The first call to fit_transform() will create the vocabulary (i.e. the list of words/features) and the feature weights from the training data. Secondly, we call simply transform() on the test data, which will create the feature weights for the test data, using the same vocabulary as the training data.
Classification in scikit-learn
scikit-learn comes with a number of different classifiers already built-in. In these experiments, we use different variations of Support Vector Machine (SVM), which is commonly used in classification applications.
The classification procedure is fairly simple:
classifier_rbf = svm.SVC() classifier_rbf.fit(train_vectors, train_labels) prediction_rbf = classifier_rbf.predict(test_vectors)
The SVC() class generates a SVM classifier with RBF (Gaussian) kernel as default option (several other options are available).
The fit() method will perform the training and it requires the training data processed by the vectorizer as well as the correct class labels.
The classification step consists in predicting the labels for the test data.
Comments on The Complete Code
The complete code is available as Gist on Github. The script takes the data folder as parameter, assuming the same format of the original data, with two subfolders pos and neg.
The first reads the content of the files and creates lists of training/testing documents and labels.
We split the data set into training (90% of the documents) and testing (10%) by exploiting the file names (they all start with “cvX”, with X=[0..9]).
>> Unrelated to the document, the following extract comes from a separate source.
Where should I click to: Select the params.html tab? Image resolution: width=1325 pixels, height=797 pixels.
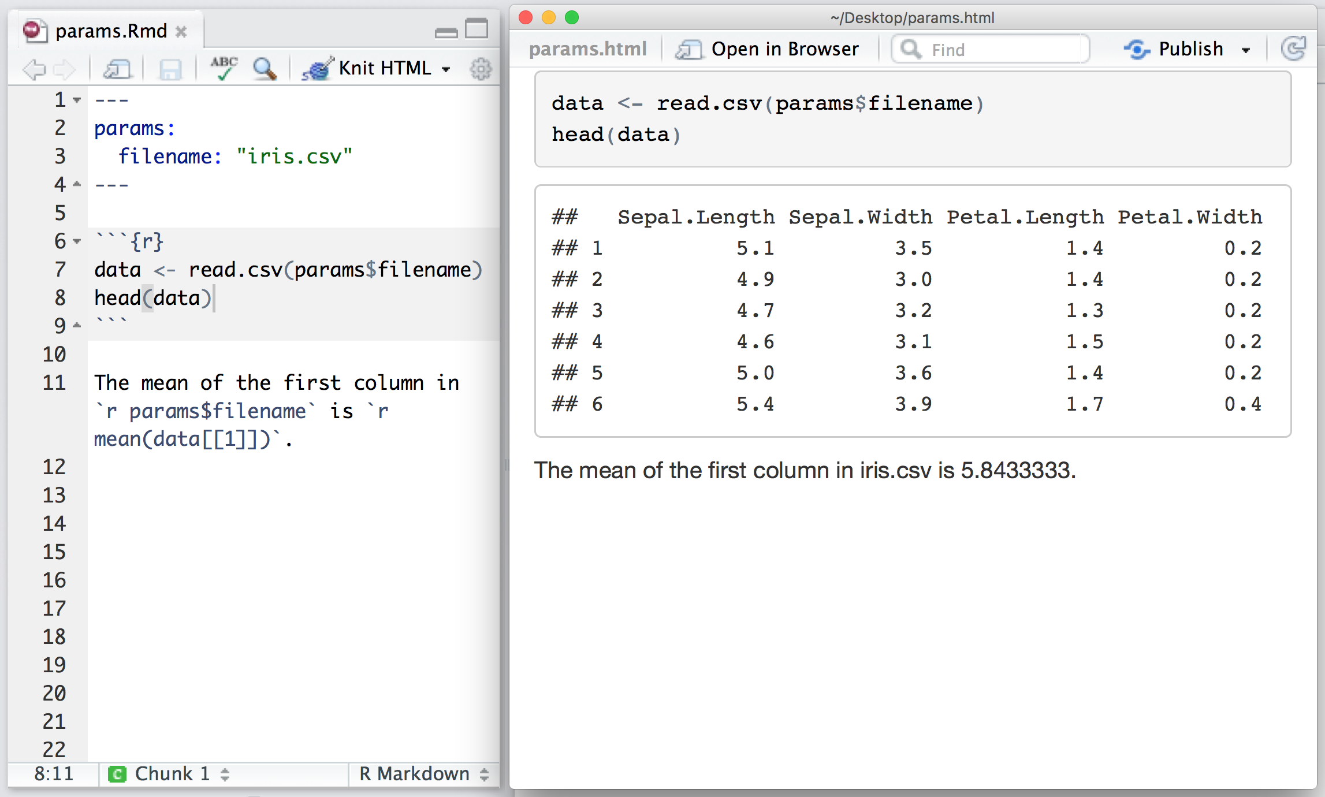pyautogui.click(x=587, y=50)
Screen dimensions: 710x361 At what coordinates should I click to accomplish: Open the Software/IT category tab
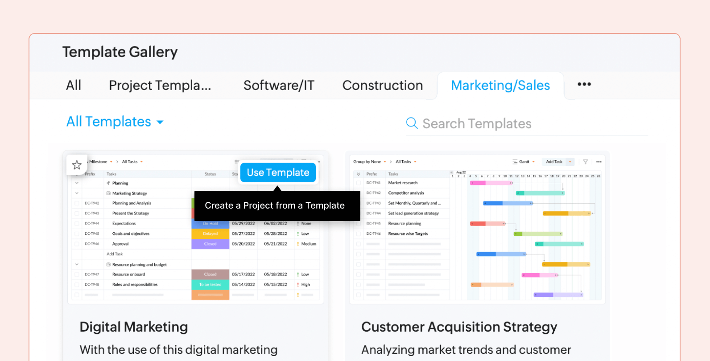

This calls for k-fold cross-validation,
not implemented in the example but fairly easy to integrate.
if fname.startswith('cv9'): # 10% test data test_data.append(content) test_labels.append(curr_class) else: # 90% training data train_data.append(content) train_labels.append(curr_class)
Once the vectorizer has generated the feature vectors for training and testing, we can call the classifier as described above. In the example, we try different variations of SVM:
classifier_rbf = svm.SVC() classifier_linear = svm.SVC(kernel='linear') classifier_liblinear = svm.LinearSVC()
After performing the classification, we print the quality (precision/recall) results using classification_report(), and some timing information.
We notice that:
- The default RBG kernel performs worse than the linear kernel
- SVC() with linear kernel is much much slower than LinearSVC()
The first point opens for a discussion on Gaussian vs. linear kernels, not really part of this blog post, but as a rule of thumb when the number of features is much higher than the number of samples (documents), a linear kernel is probably the preferred choice. Moreover, there are options to properly tune the parameters of a RBF kernel.
The second bullet point is easily explained by the fact that, under the hood, scikit-learn relies on different C libraries. In particular SVC() is implemented using libSVM, while LinearSVC() is implemented using liblinear, which is explicitly designed for this kind of application.
Summary
We have discussed an application of sentiment analysis, tackled as a document classification problem with Python and scikit-learn.
The choice of the classifier, as well as the feature extraction process, will influence the overall quality of the results, and it’s always good to experiment with different configurations.
scikit-learn offers many options from this point of view.
Knowing the underlying implementation also allows for a better choice in terms of speed.